Document passage:

================

- Born: Sandwip, Bengal Subah, Mughal Empire
- Died: 1767 Sandwip, Bengal Presidency
- Known for: Rebellion
- Father: Muhammad Raja Khan

= Chowdhury Abu Torab Khan =

18th-century Bengali landowner and rebel

Chowdhury Abu Torab Khan (চৌধুরী আবু তোরাব খাঁ), better known simply as Abu Torab (আবু তোরাব), was an 18th-century Bengali Zamindar from Sandwip, an island in present-day Bangladesh. His hegemony later extended to islands of Hatiya and Bamni. He is best known as the leader of Bengal's first rebellion against the British East India Company. He had strong support from the local peasantry, and is regarded as a hero in the history of Bengal.

==Early life and background==
Abu Torab was born into a wealthy Bengali Muslim Zamindar family in Sandwip, Bengal Subah during the Mughal period. His father was Muhammad Raja, the son of Junud Khan, the son of Chand Khan. Chand Khan was the husband of Musabibi, a powerful noblewoman and the eldest daughter of Dilal Khan, the last independent ruler of Sandwip defeated by Mughal imperialism. He succeeded Dilal Khan as the leader of Sandwip.

================

Pointing data for screenshots:
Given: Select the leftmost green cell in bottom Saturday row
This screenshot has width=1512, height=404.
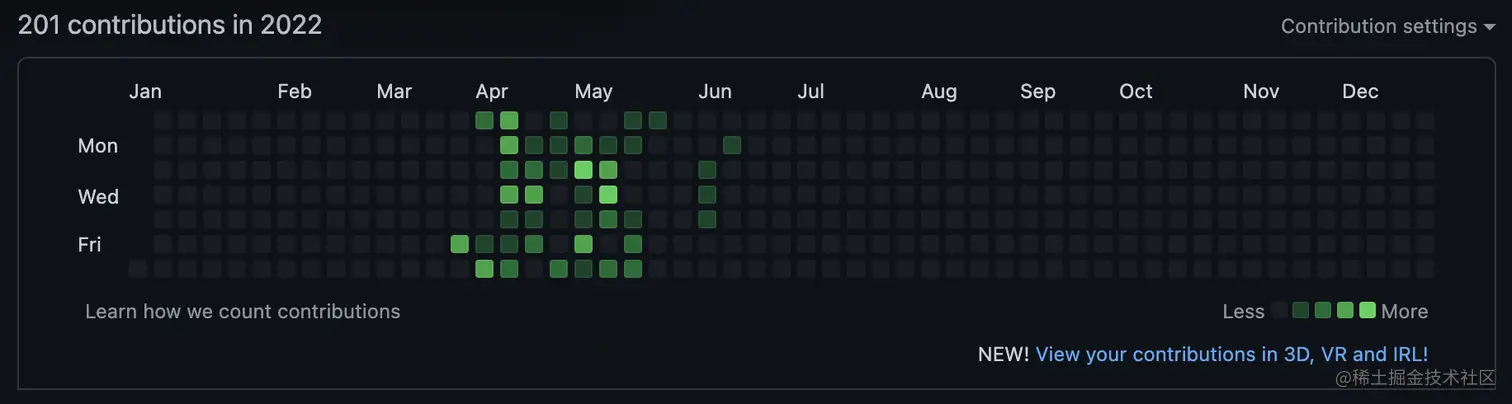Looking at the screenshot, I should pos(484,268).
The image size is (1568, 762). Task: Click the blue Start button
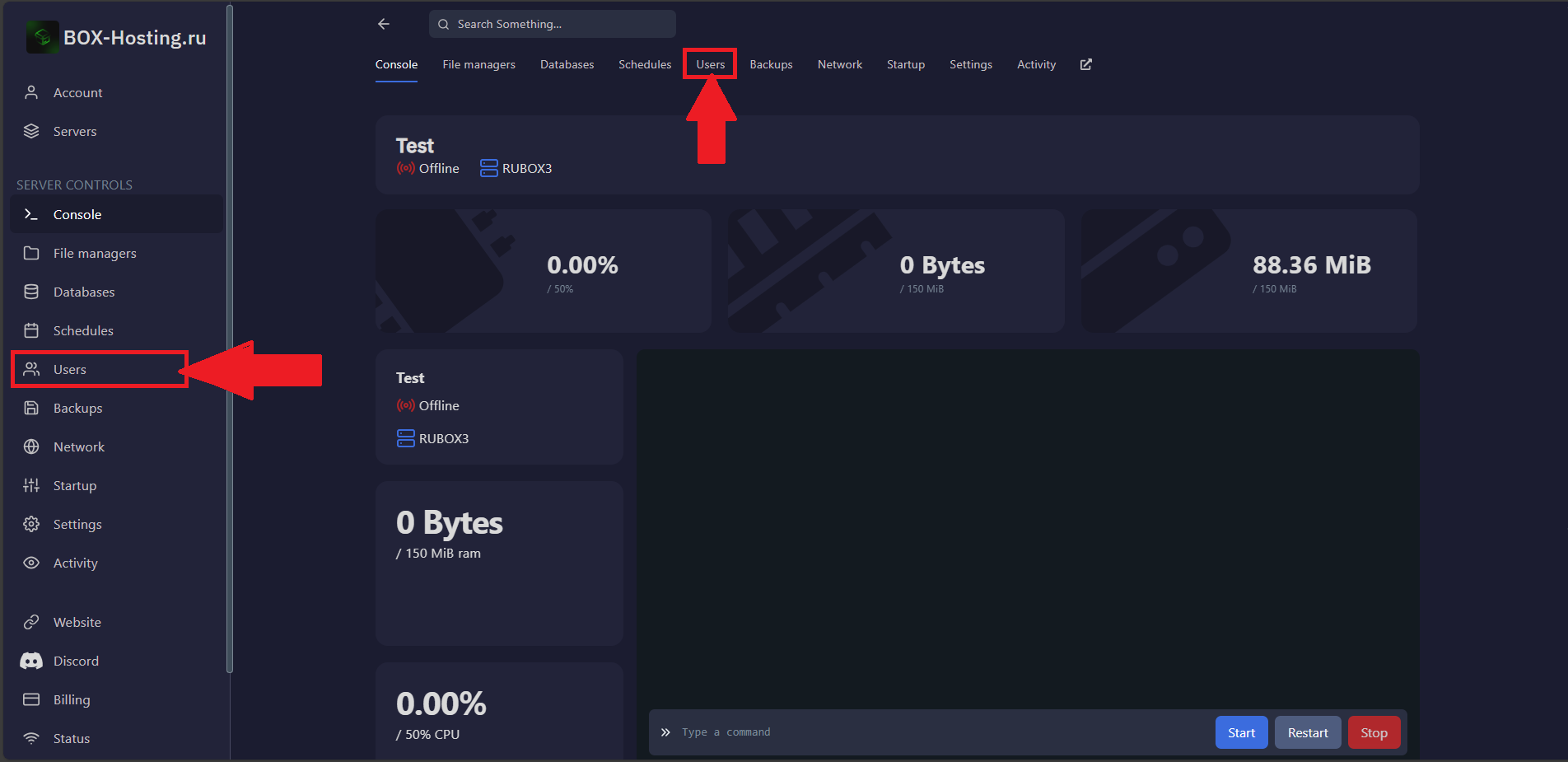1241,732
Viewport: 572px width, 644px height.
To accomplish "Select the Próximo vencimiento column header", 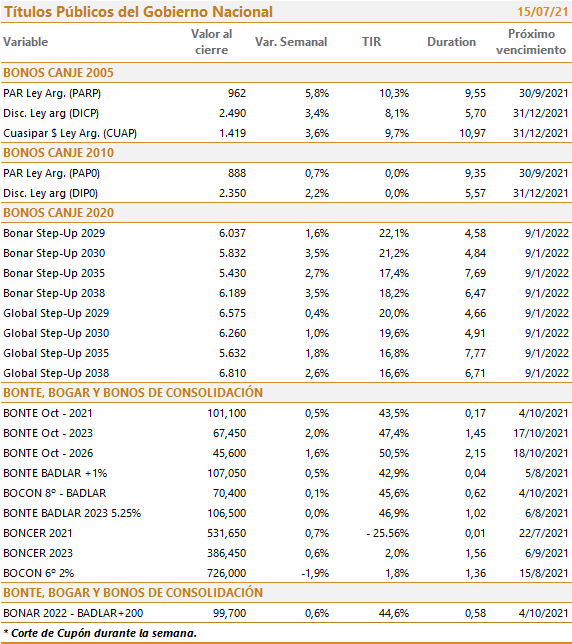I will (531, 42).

================

Written request: According to the article on Chowdhury Abu Torab Khan, to which islands did his hegemony later extend?

Result: Hatiya and Bamni.